People Who Are Careful Not to Eat from the Same Plate
Even two people who are acquainted with one another but are careful not to eat from one another’s plate must nevertheless place a valid “reminder” between them when eating dairy and meat respectively on the same table, for our Sages were still concerned that they would transgress the prohibition of eating dairy and meat together.

Placing a “Reminder” When One is Eating Alone
We must point out that when we have written that placing a “reminding object” on the table makes it permissible to eat meat and dairy foods respectively on the same table, this only applies when two people are eating on the same table in which case we assume that even if one of the individuals mistakenly tries to taste some of the other’s food, the other person will remind him that he may not do so. However, if one is eating alone, such an individual may not rely on the “reminder” placed on the table, for there is still concern that the individual will move the “reminder” and will then not notice it and will then partake of the foods he is currently prohibited to, for everyone knows that when one sits alone at a table, one may come to eat any tasty food placed before him at the time without realizing that this is forbidden.

Appointing a “Guard”
There is nevertheless a possibility where even if one eats alone, one may rely on the “reminder” before him, which is when another person is present. Although this other person may not necessarily be eating together with the individual, the individual eating may nevertheless appoint his friend as a “guard” to remind him not to mistakenly eat foods that are currently forbidden to him. In this way and in addition to the “reminder” on the table, one may act leniently and eat in this regard with the combination of the “guard” and the “reminding object” similar to the law of two people dining together on the same table that we have discussed above.

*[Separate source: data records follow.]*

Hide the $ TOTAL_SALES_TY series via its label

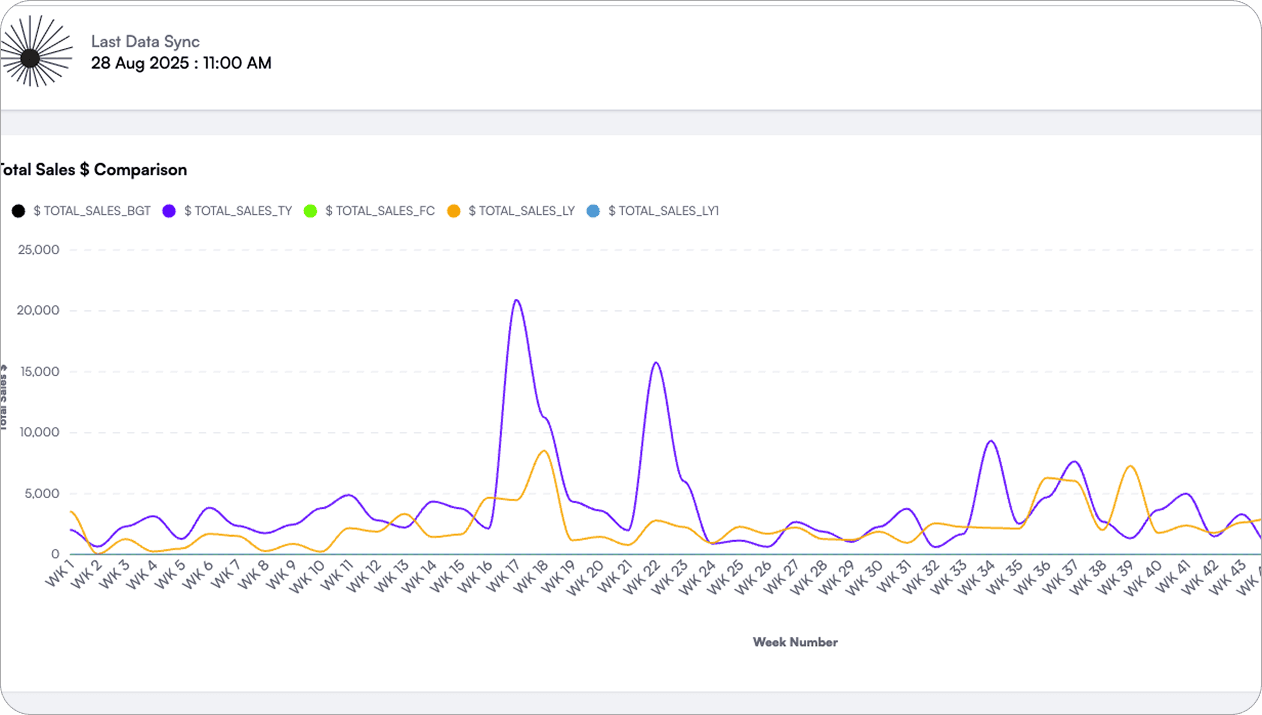238,211
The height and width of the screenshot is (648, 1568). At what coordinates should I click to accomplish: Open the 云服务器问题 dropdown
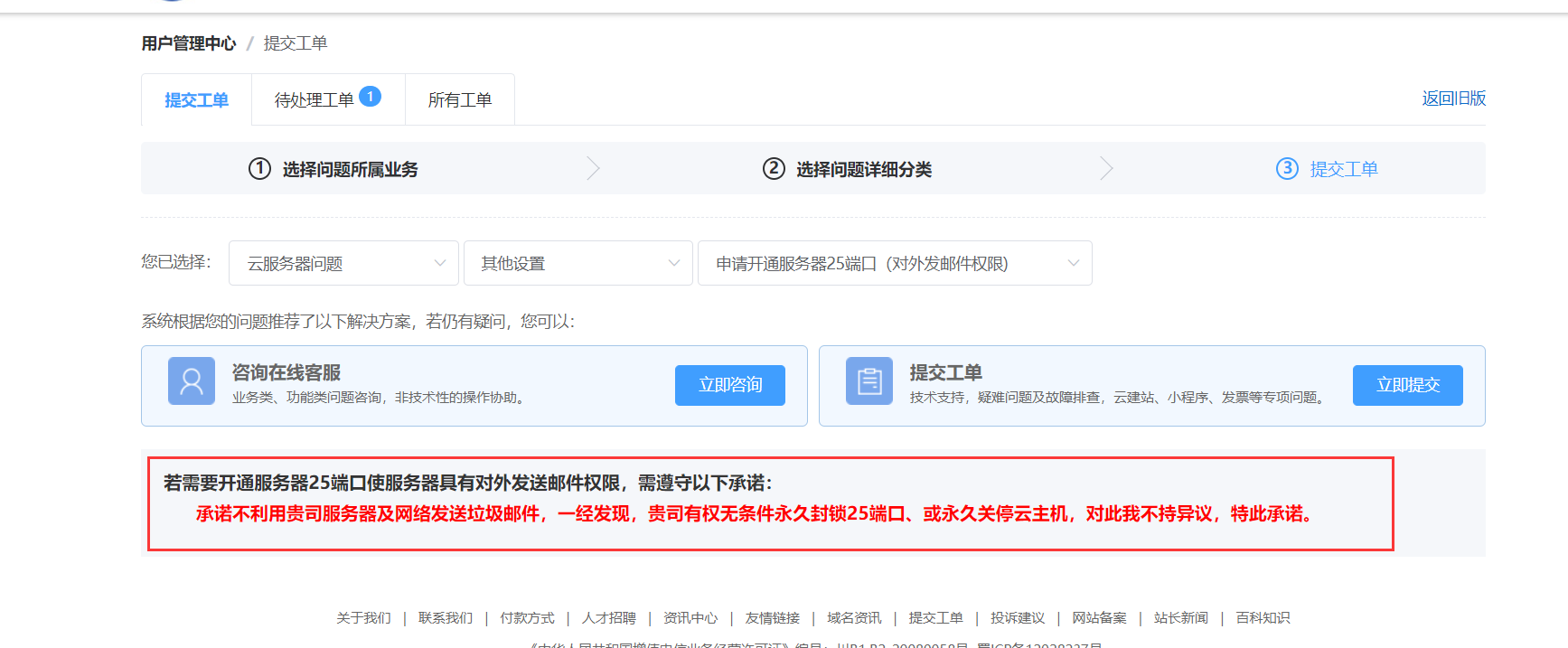coord(343,263)
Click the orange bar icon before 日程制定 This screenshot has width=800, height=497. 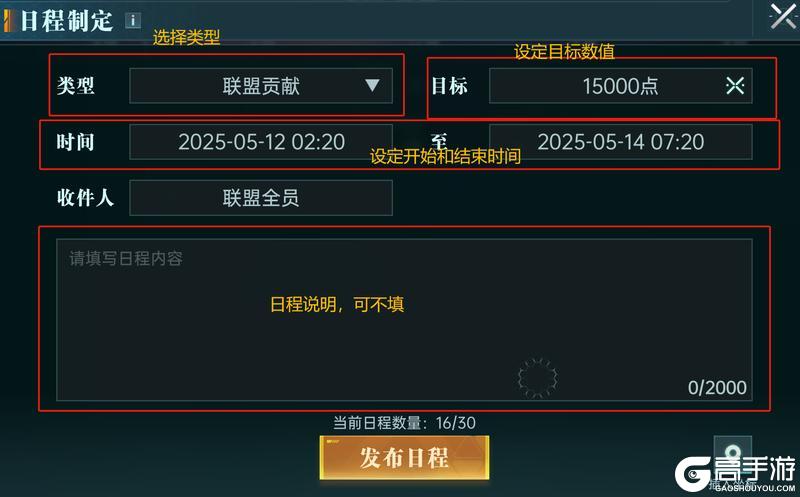(8, 21)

Appointing a Child as a “Guard” and Eating Together With a Child
Nevertheless, a child cannot be appointed as such a “guard”, for a child cannot be relied upon to remind one not to eat foods forbidden to him. For this reason, one may not eat dairy on the same table as a child who is eating meat even if there is a “reminding object” between them, for there must always be a “reminding object” and an adult friend to remind one; a child may not be relied upon at all to remind one’s self. Although some rule leniently with regards to a child, the great Rishon Le’Zion, Hagaon Harav Yitzchak Yosef Shlit”a writes that one must act stringently. Thus, one cannot eat meat and dairy respectively with a child on the same table unless they are eating on two separate tables or another adult is appointed to “guard” them as is the law regarding one eating alone.